五輪エンブレム、機運再び盛り上げる機会に
2020年東京五輪・パラリンピックの大会エンブレムがようやく決まった。
大会のシンボルが定まったことを機に、いろいろなことで水を差された大会への機運がもう一度盛り上がり、準備作業に弾みが付くことを期待したい。
「組市松紋」が選ばれる
旧エンブレムが、ベルギーの劇場ロゴとの酷似を指摘されるなどして白紙撤回されたのを受け、昨年11月に新エンブレムの一般公募を開始した。1万4599作品から複数の審査を経て最終候補4作品に絞り、アーティストの野老朝雄氏のデザインした「組市松紋」が選ばれた。
この過程で商標調査を行い、延べ4万人超の国民から集まった約11万の意見も参考にした。旧エンブレムの使用中止で指摘されたいくつかの反省を踏まえ、「参画と透明性」を確保するためである。
「組市松紋」は、エンブレム委員会の委員21人による1回目の投票で過半数の13票を獲得して承認された。江戸時代に市松模様として広まったチェック柄を日本の伝統色である藍色一色で描いた。委員長の宮田亮平文化庁長官は「市松模様は歴史的にも世界中で愛されている。1色で寡黙でありながら多弁。日本人らしさを秘めている」と述べている。
ほかにも「日本の伝統、粋を感じる」あるいは「クール」という声が聞かれる。何よりも、エンブレムが個性的で、日本らしさを感じさせるものであることを評価したい。
エンブレムは大会のシンボルとして、これから世界に発信され、大会や日本のイメージと深く結び付くことになる。20年東京五輪・パラリンピックは、スポーツの祭典であると同時に平和、文化の祭典でもある。日本らしさ、また東京という町が昔から受け継ぐ江戸の「粋」をそなえたデザインは、象徴としてふさわしい。
旧エンブレムの白紙撤回によって、エンブレムの決定が遅れたことがもたらした大会準備への影響は小さくない。エンブレム使用料による収入は大会の財政的問題と直結する。
何より心理面においてエンブレムが果たす役割は大きい。このエンブレムがさまざまな所で目に付くようになれば、大会への気分も盛り上がるだろう。4年後の五輪を目指して練習するアスリートたちを奮い立たせ、日々の練習の支えともなる。
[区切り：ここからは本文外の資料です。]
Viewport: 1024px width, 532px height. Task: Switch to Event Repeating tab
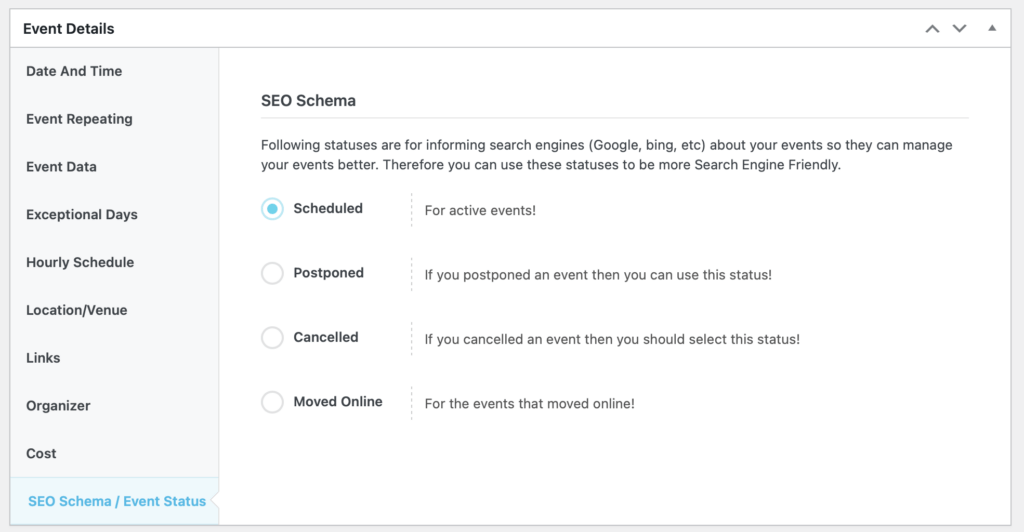pos(79,119)
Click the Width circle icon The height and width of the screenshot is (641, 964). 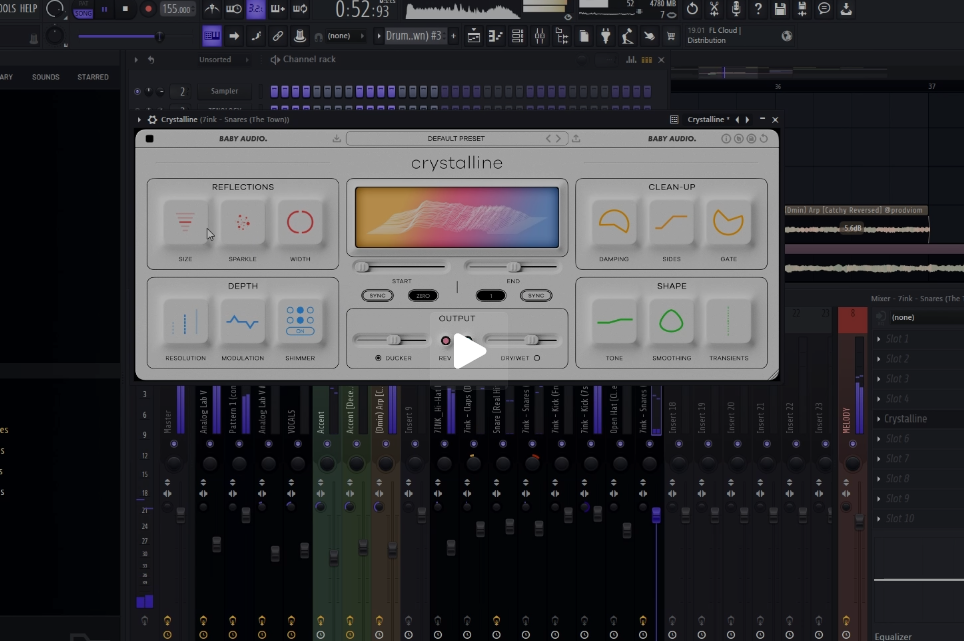[x=299, y=222]
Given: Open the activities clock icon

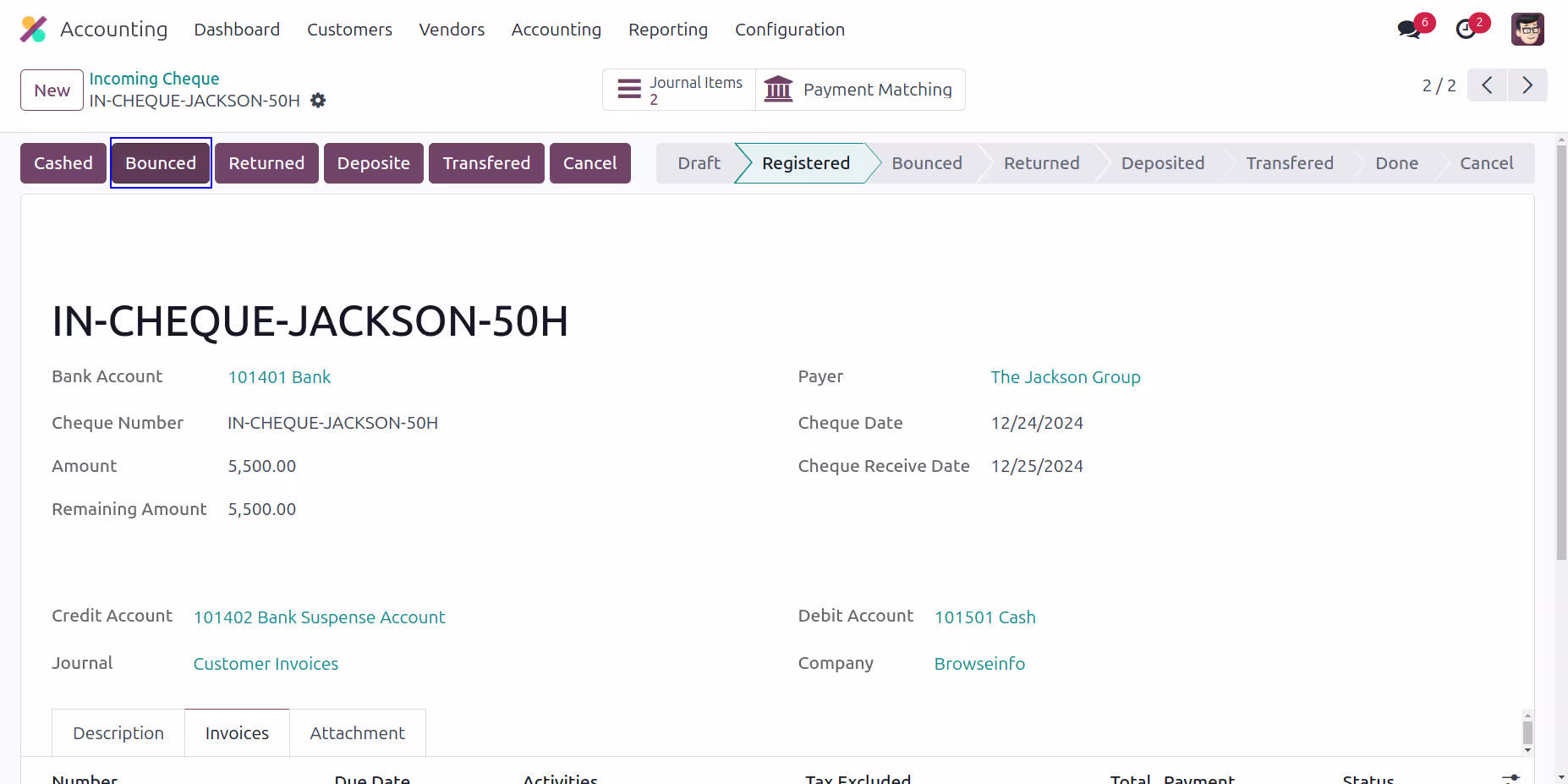Looking at the screenshot, I should pos(1466,30).
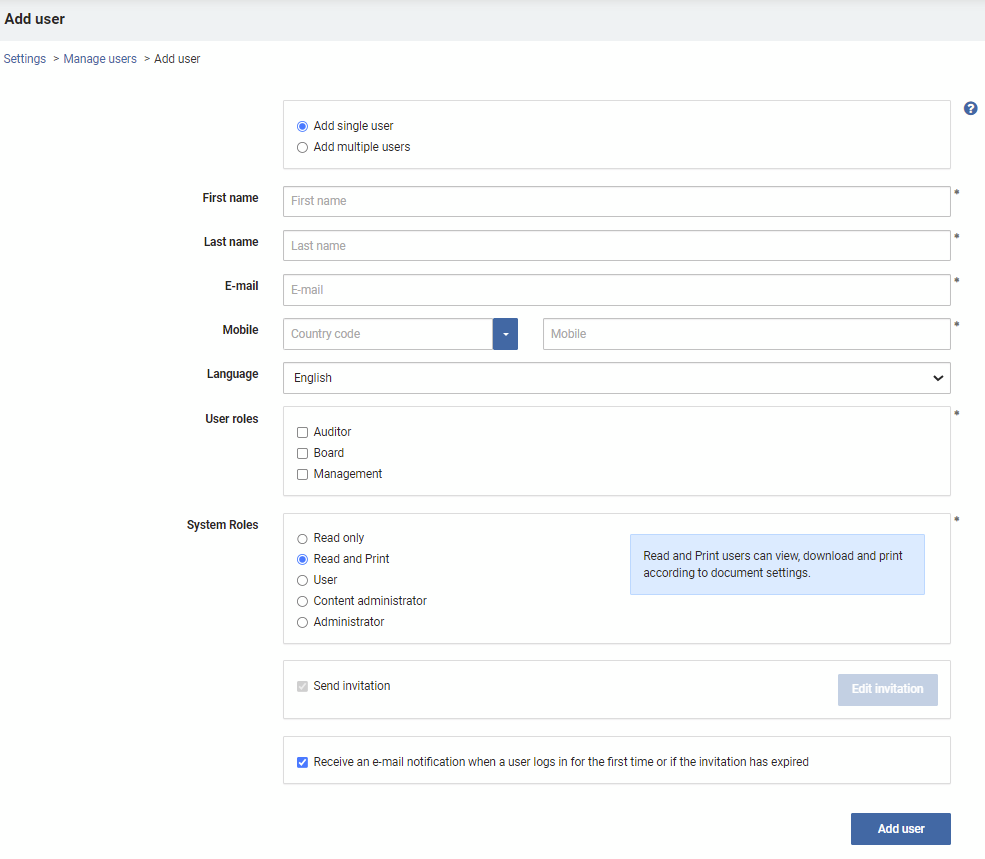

1964年の東京五輪成功の大きな要素の一つは、国民の強い思いであり熱気であった。それが、政府や東京都、組織委員会を後押しすることになる。 エンブレムの選定は東京五輪準備のための数多い課題の一つにすぎない。新国立競技場の聖火台をどこに置くかなどの問題もある。遠藤利明五輪担当相の下でワーキングチームが検討中だ。月内にも結論が出るとのことだが、ほかにも夏の暑さやテロへの対策などを早く検討し、準備を進めなければならない。
司令塔の役割が重要
これら一つ一つの懸案を着実に、しかも整合性を持たせて解決していかねばならない。そのために、大会の全体を見渡す司令塔の役割がますます重要となってくる。